France’s medical regulator approved the resumed use of AstraZeneca’s COVID-19 vaccine on Friday, but said it should be given only to people aged 55 and older.
The restriction breaks with the European watchdog’s guidance that the shot is safe for all age groups, and comes just weeks after Paris initially said the Anglo-Swedish vaccine should be used only on people under 65.
The European Medicines Agency said on Thursday it was convinced the benefits of the AstraZeneca vaccine outweighed the risks after reports of rare instances of blood clotting.
The recommendation from the National Authority for Health (HAS) reflected signs that the clotting affected younger people mostly, whose risk of dying from COVID-19 was lower than the elderly.
“Given the data provided by the EMA, it is the HAS’s belief that vaccination with the AstraZeneca vaccine can resume immediately,” the French regulator said in a statement.
“However, the EMA has identified a possible increased risk of (thrombosis) in people under 55 years old. The HAS recommends using the AstraZeneca vaccine at this stage only for people aged 55 and over, who represent the majority of priority people.”
An EMA review covering 20 million people in the UK and the European Economic Area, which links 30 European countries, included seven cases of blood clots in multiple blood vessels and 18 cases of a rare condition that is difficult to treat called cerebral venous sinus thrombosis (CVST).
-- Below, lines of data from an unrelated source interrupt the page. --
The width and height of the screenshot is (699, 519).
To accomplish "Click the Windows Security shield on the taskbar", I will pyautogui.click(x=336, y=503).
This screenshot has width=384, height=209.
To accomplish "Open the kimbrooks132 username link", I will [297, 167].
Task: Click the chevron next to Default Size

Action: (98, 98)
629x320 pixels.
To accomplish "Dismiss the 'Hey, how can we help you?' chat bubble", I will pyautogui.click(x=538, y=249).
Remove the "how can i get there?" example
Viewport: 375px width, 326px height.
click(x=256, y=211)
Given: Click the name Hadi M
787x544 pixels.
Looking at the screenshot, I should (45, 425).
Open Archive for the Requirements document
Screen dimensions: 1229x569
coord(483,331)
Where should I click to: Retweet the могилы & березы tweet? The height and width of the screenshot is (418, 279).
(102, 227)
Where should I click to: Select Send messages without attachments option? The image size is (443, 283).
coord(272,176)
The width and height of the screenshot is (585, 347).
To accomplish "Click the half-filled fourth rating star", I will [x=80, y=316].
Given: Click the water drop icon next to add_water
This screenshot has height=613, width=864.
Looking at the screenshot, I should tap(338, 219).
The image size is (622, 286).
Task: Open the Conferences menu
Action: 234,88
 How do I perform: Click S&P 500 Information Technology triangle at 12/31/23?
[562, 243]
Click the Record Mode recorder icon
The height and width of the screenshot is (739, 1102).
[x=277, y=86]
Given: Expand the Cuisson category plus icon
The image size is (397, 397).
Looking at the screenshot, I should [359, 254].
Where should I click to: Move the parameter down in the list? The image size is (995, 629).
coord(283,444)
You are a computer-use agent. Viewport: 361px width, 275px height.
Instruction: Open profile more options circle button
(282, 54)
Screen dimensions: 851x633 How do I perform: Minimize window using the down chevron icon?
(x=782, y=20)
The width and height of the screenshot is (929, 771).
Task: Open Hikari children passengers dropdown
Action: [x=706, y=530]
France was one of more than a dozen European Union states that suspended use of the Anglo-Swedish vaccine this week.
The HAS said it would review its opinion soon as new data came in. Guidance would also be given soon to those under 55 who have already received a first dose of AstraZeneca, it added.
The new restrictions add yet another complication to France’s troubled vaccination rollout, which has been beset by onerous red tape, supply difficulties and a high level of public mistrust.
France has so far delivered 5.7 million first doses – roughly 8% of the population – compared with more than 25 million in Britain and more than 100 million in the United States.
When France first approved use of the AstraZeneca shot in early February, it said it should be only for under 65s, with President Emmanuel Macron calling it “quasi-ineffective” for anyone beyond their mid-60s.
France only removed that restriction this month.